Did FDR Campaign on Central Planning?
November 25, 2014
President Franklin Roosevelt greatly expanded the role of the federal government in the economy when he set out to end the Great Depression. What he really did, according to economists Harold L. Cole and Lee E. Ohanian of UCLA, was extend the length of the Great Depression by seven years.
Lawrence Reed, president of the Foundation for Economic Education, writes that there are many myths surrounding FDR's time in office, including the claim that he lifted the country out of the Great Depression. Another involves his campaign for office: while many would say that Roosevelt was elected on a platform of central planning, Reed says that Roosevelt's campaign tells another story.

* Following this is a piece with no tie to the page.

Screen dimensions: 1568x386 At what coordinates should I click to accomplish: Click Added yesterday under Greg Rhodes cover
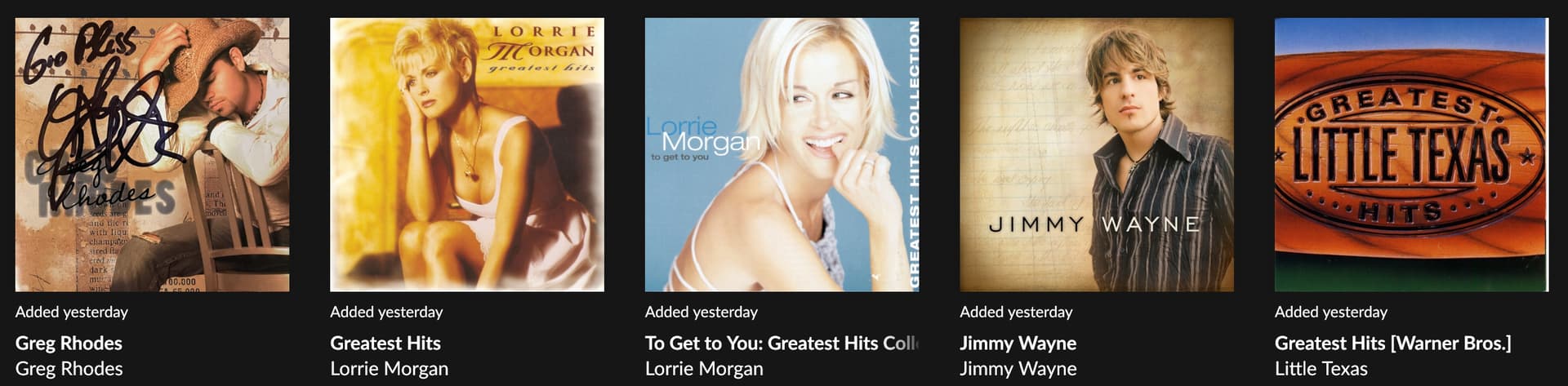(x=72, y=312)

In 1930, while serving as Governor of New York, Roosevelt said that the last decade in Washington had involved too much "regulation and legislation by 'master minds,'" saying, "Were it possible to find 'master minds' so unselfish, so willing to decide unhesitatingly against their own personal interests or private prejudices, men almost godlike in their ability to hold the scales of justice with an even hand, such a government might be to the interests of the country; but there are none such on our political horizon, and we cannot expect a complete reversal of all the teachings of history."
He continued these sentiments when campaigning for President, says Reed:
- Roosevelt called for reducing federal spending by 25 percent and balancing the budget.
- He said that the government needed to be less involved in agriculture.
- He criticized President Herbert Hoover for spending, raising taxes and increasing tariffs.
- Roosevelt's running mate said that Hoover was leading America down the road to socialism.
Despite what he said to voters on the campaign trail, Reed writes that when Roosevelt took office, he raised taxes, increased spending and engaged in a great deal of central planning.